Москва в феврале сорок второго была уже не та осаждённая, что в ноябре, когда он шёл к Берии через перекрытый, ощетинившийся ежами и надолбами город, готовый к уличному бою. Немца отбросили, фронт отодвинулся на полтораста с лишним вёрст, и город отлёг – но отлёг не до конца, как отходит после долгой боли тело, которое само себе ещё не верит, что отпустило. Витрины заложены мешками с песком, окна крест‑накрест в бумажных лентах, а с темнотой опускалось затемнение, и улицы делались слепыми, без единого огня, и редкий прохожий тащился по чёрной наледи с синим точечным огоньком фонарика в кулаке, чтоб светить под ноги, а не в небо. Карточки. Очереди с темна. И поверх всего – тот будничный, ставший привычным голод, который не валит с ног, а просто всегда тут, при тебе, низкой сосущей нотой, и ты с ним ходишь, работаешь, спишь. Воронин по второй памяти знал этот же город совсем иным – широким, сытым, разлитым в ночных огнях, с подсветкой на высотках, которых тут ещё и в проекте не было; память лежала поверх нынешней слепой Москвы тонкой калькой, которую он давно отучил себя разворачивать. Была эта Москва, голодная и тёмная, и он был в ней свой.

Письмо домой он за эти дни так и не написал.

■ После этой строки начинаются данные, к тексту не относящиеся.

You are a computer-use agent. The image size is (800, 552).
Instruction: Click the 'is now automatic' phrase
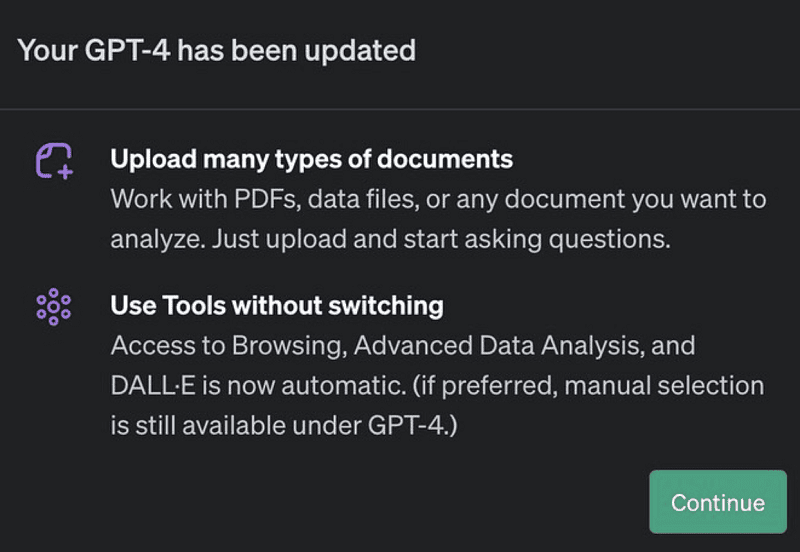[x=304, y=386]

Оно лежало у него начатое – третий день, два слова, выведенных ровным чужим почерком, который он подделал ещё в первую зиму под руку Рябова и за год сделал своим. «Дорогая мама». Дальше не шло. Дальше надо было врать – тепло, по‑сыновьи, про то, как он скучает, как помнит, как ждёт встречи; и он умел это врать, писал такие письма не раз, и они доходили, и на них отвечали настоящей материнской радостью на его подделку. Сыновнюю любовь он выводил набело и сам уже почти не слышал в ней шва. Но в этот раз – а поездка домой, к семье Рябова в эвакуацию, маячила близко, при первом затишье, – садясь дописывать, он всякий раз упирался в одно: что за этими двумя словами идёт живой человек, мать, которой он не помнит и помнить не может, потому что память её сына досталась ему пустой, без лица и голоса. На бумаге он её обманывал начисто. А вот сесть к ней за стол и доиграть «сына» вживую, под её глядящими глазами, – это было впереди, и этого он, чего за собой не водил, тихо и заранее боялся. Чернила на двух словах давно высохли.

А идти ему хотелось не к листу. Ему хотелось на узел связи.

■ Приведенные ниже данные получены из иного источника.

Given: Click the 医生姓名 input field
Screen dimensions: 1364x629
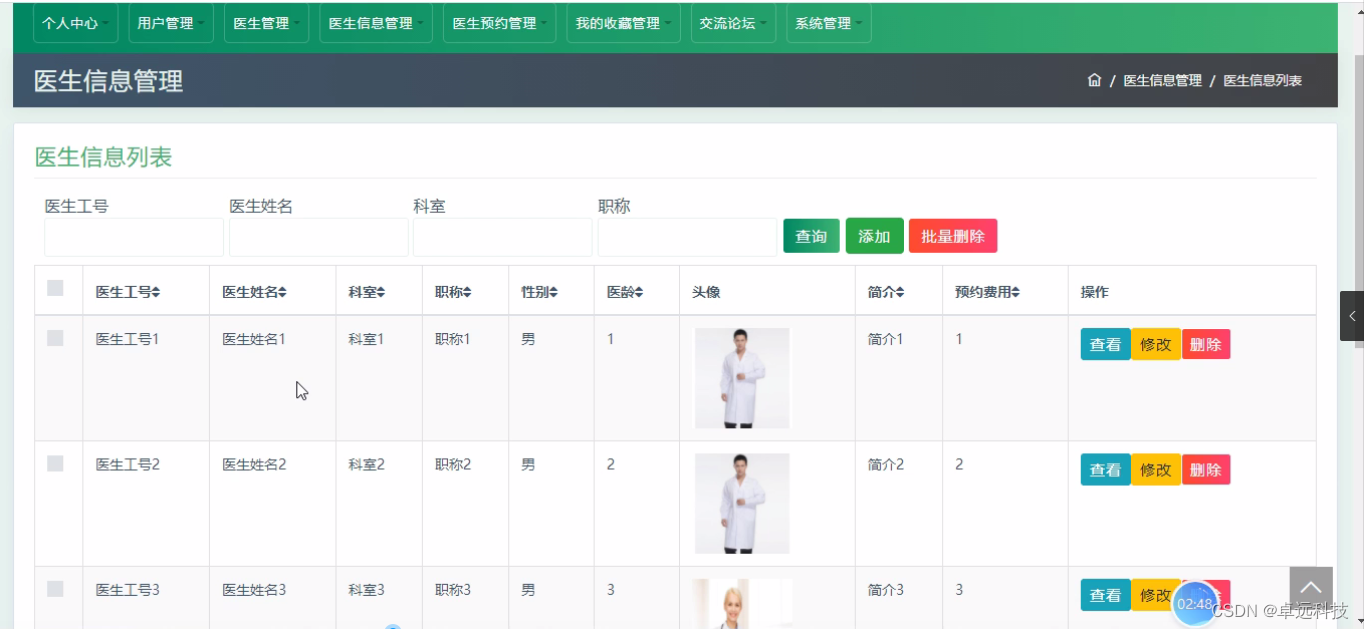Looking at the screenshot, I should coord(318,237).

Он это за собой заметил на вторые сутки и сперва не поверил. Узел разведотдела, куда стекалась связь, стоял не на Лубянке – в стороне, в неприметном доме, занятом под РО. Дела ему туда не было: подразделение на отдыхе, дорог он больше не разводил, сводок не сдавал. И всё‑таки он пойдёт – это решилось в нём само, помимо доводов, и зачем пойдёт, было ясно без слов; и от этой ясности ему сделалось не по себе той особенной неловкостью взрослого человека, который давно похоронил в себе эту статью и вдруг застал её живой.